# LoRA Fine-tuning Benchmark: DistilBERT on IMDB

This notebook benchmarks LoRA adaptation methods for fine-tuning DistilBERT on the IMDB sentiment classification task.

**Configuration:**
- Base Model: DistilBERT
- Dataset: IMDB (Movie Reviews)
- Split Ratio: Train:Val:Test = 8:1:1
- LoRA Ranks: [2, 4, 8, 16]
- Training Epochs: 10
- Random Seed: 42

**Metrics Tracked:**
- Final Accuracy
- Running time per epoch
- Total training time
- Time to convergence
- GPU memory used
- Total parameters
- Trainable parameters
- Convergence epoch

In [None]:
# Import necessary libraries
import torch
import numpy as np
import random
import time
import json
import warnings
import os
from datasets import load_dataset
from transformers import (
    AutoTokenizer,
    AutoModelForSequenceClassification,
    TrainingArguments,
    Trainer,
    DataCollatorWithPadding
)

+++

#### To be done
(1) Which LoRA ranks does the LoRA benchmark notebook list in its configuration?
(2) Quote the LoRA benchmark notebook, starting at "# LoRA Fine-tuning" and ending at "sentiment classification task.".

#### Raw records
+++

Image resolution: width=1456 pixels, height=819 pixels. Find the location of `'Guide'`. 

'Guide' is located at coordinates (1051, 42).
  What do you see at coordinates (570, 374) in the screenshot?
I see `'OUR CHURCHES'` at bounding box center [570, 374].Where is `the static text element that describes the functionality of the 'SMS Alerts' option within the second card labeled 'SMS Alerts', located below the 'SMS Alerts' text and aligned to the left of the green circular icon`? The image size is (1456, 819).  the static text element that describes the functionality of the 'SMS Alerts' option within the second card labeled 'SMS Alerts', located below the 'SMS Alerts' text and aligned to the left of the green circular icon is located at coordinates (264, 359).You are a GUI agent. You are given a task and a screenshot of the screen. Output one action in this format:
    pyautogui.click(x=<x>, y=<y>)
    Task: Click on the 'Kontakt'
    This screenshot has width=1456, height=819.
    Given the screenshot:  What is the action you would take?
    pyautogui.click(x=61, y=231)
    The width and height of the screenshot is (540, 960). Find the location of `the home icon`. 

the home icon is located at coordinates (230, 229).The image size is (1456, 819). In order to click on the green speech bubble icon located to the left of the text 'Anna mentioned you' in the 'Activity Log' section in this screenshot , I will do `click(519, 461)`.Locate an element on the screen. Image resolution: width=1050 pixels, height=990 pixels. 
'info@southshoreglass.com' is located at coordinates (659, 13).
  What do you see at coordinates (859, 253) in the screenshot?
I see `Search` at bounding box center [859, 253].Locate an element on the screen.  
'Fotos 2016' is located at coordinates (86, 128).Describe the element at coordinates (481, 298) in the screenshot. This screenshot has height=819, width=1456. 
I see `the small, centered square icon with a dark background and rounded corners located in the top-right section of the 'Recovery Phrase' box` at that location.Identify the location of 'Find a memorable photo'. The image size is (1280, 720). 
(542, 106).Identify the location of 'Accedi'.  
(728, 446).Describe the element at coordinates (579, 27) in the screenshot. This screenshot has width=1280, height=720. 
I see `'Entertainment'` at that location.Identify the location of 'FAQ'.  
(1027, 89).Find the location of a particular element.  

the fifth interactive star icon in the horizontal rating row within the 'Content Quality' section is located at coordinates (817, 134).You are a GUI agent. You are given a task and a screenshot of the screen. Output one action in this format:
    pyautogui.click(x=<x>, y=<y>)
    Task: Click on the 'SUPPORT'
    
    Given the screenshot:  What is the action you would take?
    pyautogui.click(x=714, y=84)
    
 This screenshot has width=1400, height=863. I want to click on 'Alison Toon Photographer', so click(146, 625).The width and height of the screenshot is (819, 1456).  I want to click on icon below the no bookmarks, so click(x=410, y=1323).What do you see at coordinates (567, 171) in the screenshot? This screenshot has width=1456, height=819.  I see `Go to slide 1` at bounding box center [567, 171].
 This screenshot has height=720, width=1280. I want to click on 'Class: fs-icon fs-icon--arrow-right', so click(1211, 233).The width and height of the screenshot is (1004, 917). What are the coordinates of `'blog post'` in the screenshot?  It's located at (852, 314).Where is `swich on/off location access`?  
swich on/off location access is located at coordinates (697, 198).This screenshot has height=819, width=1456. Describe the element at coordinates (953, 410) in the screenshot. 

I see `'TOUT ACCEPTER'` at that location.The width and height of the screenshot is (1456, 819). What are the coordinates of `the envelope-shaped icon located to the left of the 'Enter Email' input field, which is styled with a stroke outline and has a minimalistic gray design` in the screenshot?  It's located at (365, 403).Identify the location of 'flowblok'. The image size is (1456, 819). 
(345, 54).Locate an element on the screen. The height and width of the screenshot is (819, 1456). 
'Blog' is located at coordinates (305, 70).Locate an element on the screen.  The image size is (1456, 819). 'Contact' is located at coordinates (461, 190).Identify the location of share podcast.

+++

#### Problem solutions
(1) 2, 4, 8, and 16

(2)
# LoRA Fine-tuning Benchmark: DistilBERT on IMDB

This notebook benchmarks LoRA adaptation methods for fine-tuning DistilBERT on the IMDB sentiment classification task.